(Excerpts from a dataset)
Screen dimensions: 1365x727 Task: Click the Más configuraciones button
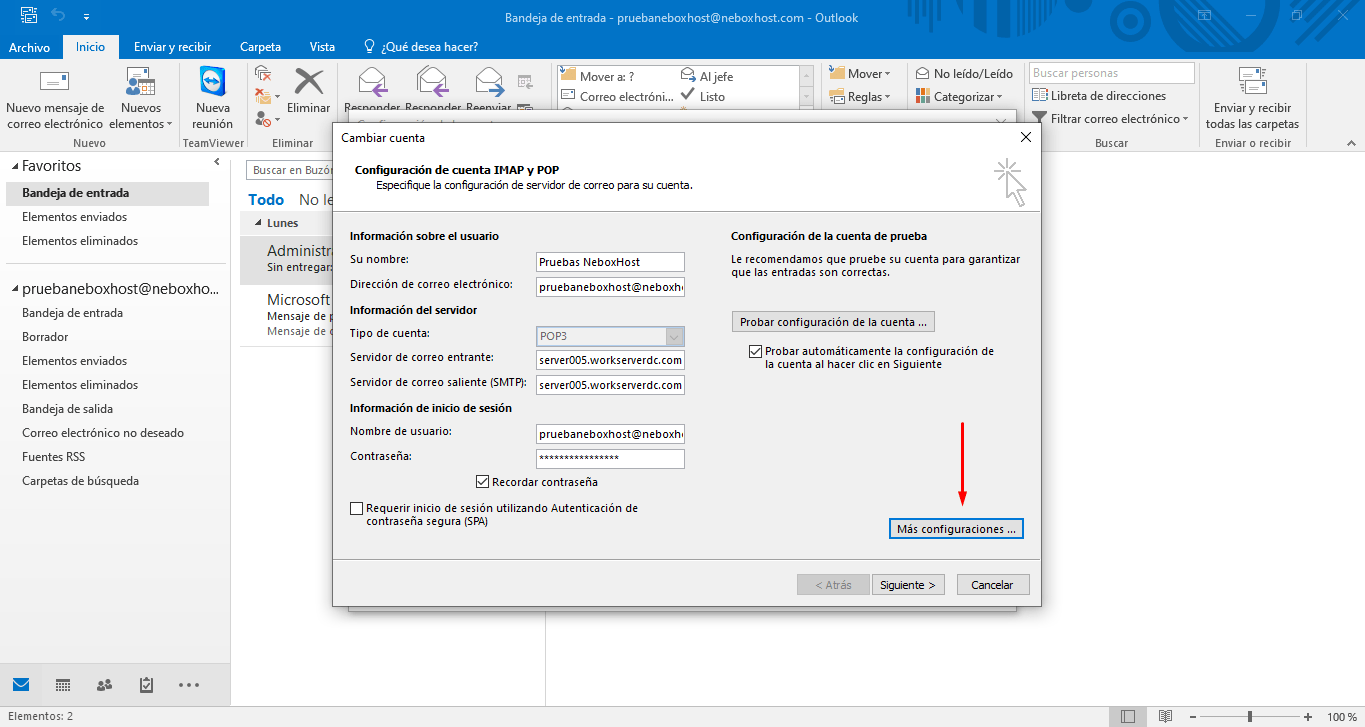point(955,529)
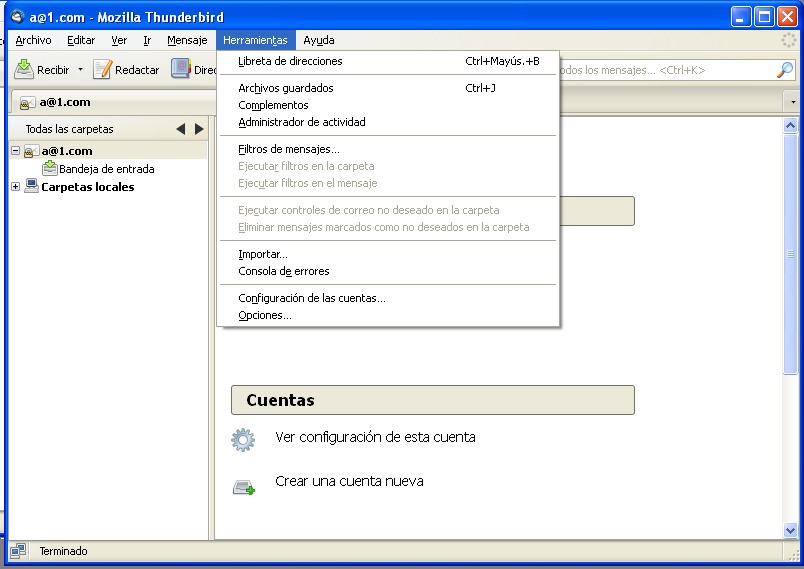
Task: Click the Redactar compose icon
Action: point(102,70)
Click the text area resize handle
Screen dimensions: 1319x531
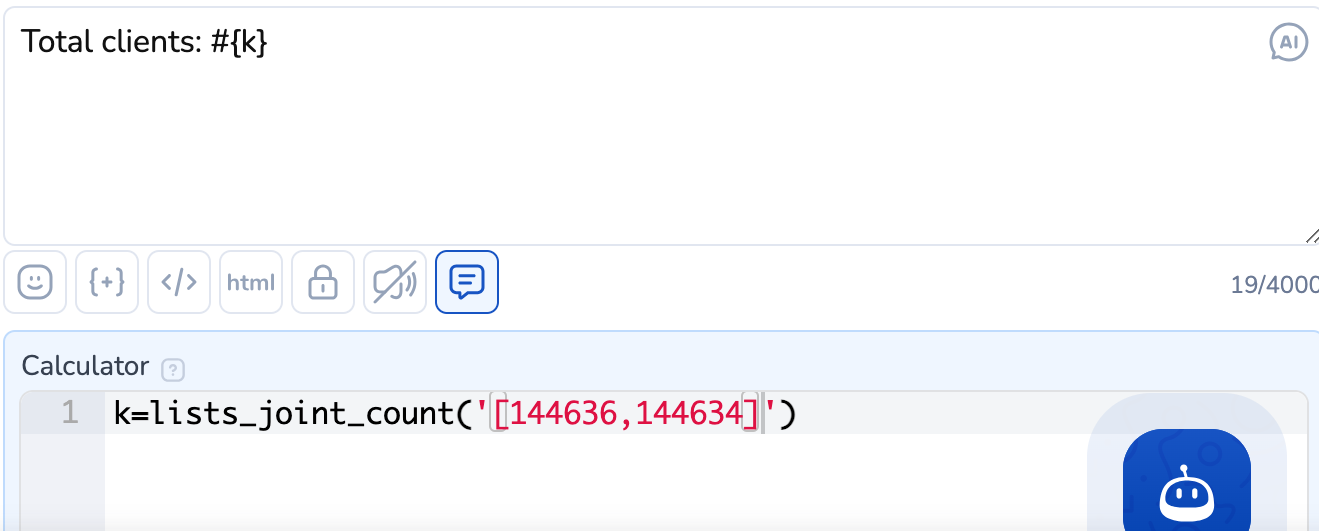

**Your task:** Could the entries above be copied out exactly, with no pictures included?

**Answer to the exercise:**
Screen dimensions: 1365x727 Task: Click the Más configuraciones button
point(955,529)
Task: Click the Redactar compose icon
Action: point(102,70)
Click the text area resize handle
Screen dimensions: 1319x531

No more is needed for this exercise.